Rodrigo Duterte Philippine President Rodrigo Duterte delivers a speech in Quezon City, suburban Manila on December 20, 2017. TED ALJIBE/AFP/Getty Images

In November 2017, the World Health Organization (WHO) said that around 1 in 10 medical products in low- and middle-income countries is substandard or counterfeit. 

“Substandard or falsified medicines not only have a tragic impact on individual patients and their families, but also are a threat to antimicrobial resistance, adding to the worrying trend of medicines losing their power to treat,” said Dr. Mariangela Simão, assistant director-general for access to medicines, vaccines and pharmaceuticals at WHO.

The WHO warned that globalization is muddying regulatory waters and making it easier for criminals to counterfeit medicines. Falsifiers can make and print packaging in one country, and sent components to a different destination for assembly and sale. “Sometimes, offshore companies and bank accounts have been used to facilitate the sale of falsified medicines,” the organization said.

Anti-Duterte war on drugs protests Protesters light candles and shout slogans as they protest Duterte's war on drugs on September 8, 2017 in Quezon City, Philippines. Jes Aznar/Getty Images

Human Rights Watch claimed that 12,000 people have been killed in Duterte's drug crackdown since he took office in 2016. Of these, around 4,000 were killed by police and the rest by “unidentified gunmen.” Duterte has openly encouraged vigilantism and accusations of drug selling or use have become easy ways to justify score-settling and murder.
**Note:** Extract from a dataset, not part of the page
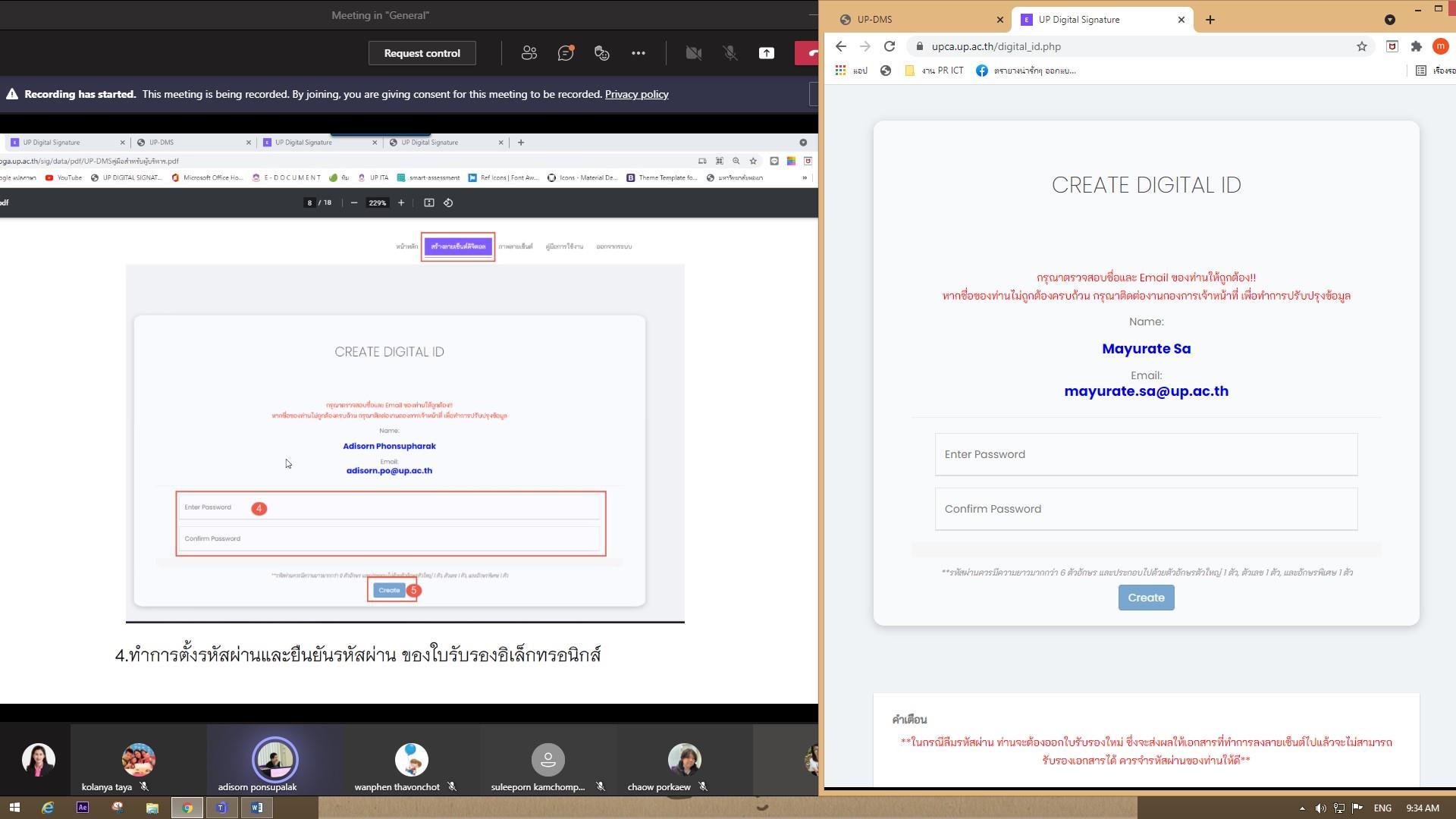
Task: Open Chrome apps grid shortcut
Action: point(840,71)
Authorities claim that all killings carried out by police were a result of armed suspects resisting arrest. Human rights groups dispute this, arguing that most of the killings are police executions.

Phelim Kine, deputy Asia director at Human Rights Watch, told Newsweek, “Fake pharmaceuticals are a serious health problem in the Philippines and require a lawful government response in order to ensure that Filipino consumers are not prey to the inherent risks of fakes. But addressing the threat of fake pharmaceuticals should not provide the Philippine National Police the pretext to apply the same murderous modus operandi that has created the human rights calamity of the Duterte 'drug war'.”

The International Criminal Court (ICC) has opened a preliminary investigation of Duterte for crimes against humanity committed during his war on drugs. The populist leader has been bullish in his response, telling police not to cooperate with investigators and threatening to withdraw his country's membership of the court.

Harry Roque, Duterte’s spokesman, said the ICC investigation constitutes “baseless, unprecedented and outrageous attacks” against the president. After a U.N. investigator was added to a list of communist rebels, High Commissioner for Human Rights Zeid Ra’ad al-Hussein suggested that Duterte “submit himself to some sort of psychiatric evaluation.”

Critics have accused Duterte of hypocrisy given his own use of fentanyl, a powerful opioid painkiller. His son Paolo has also been accused of crystal methamphetamine trafficking. Duterte said he would order his son killed if the allegations were proven. 

This article has been updated to include a comment from Human Rights Watch.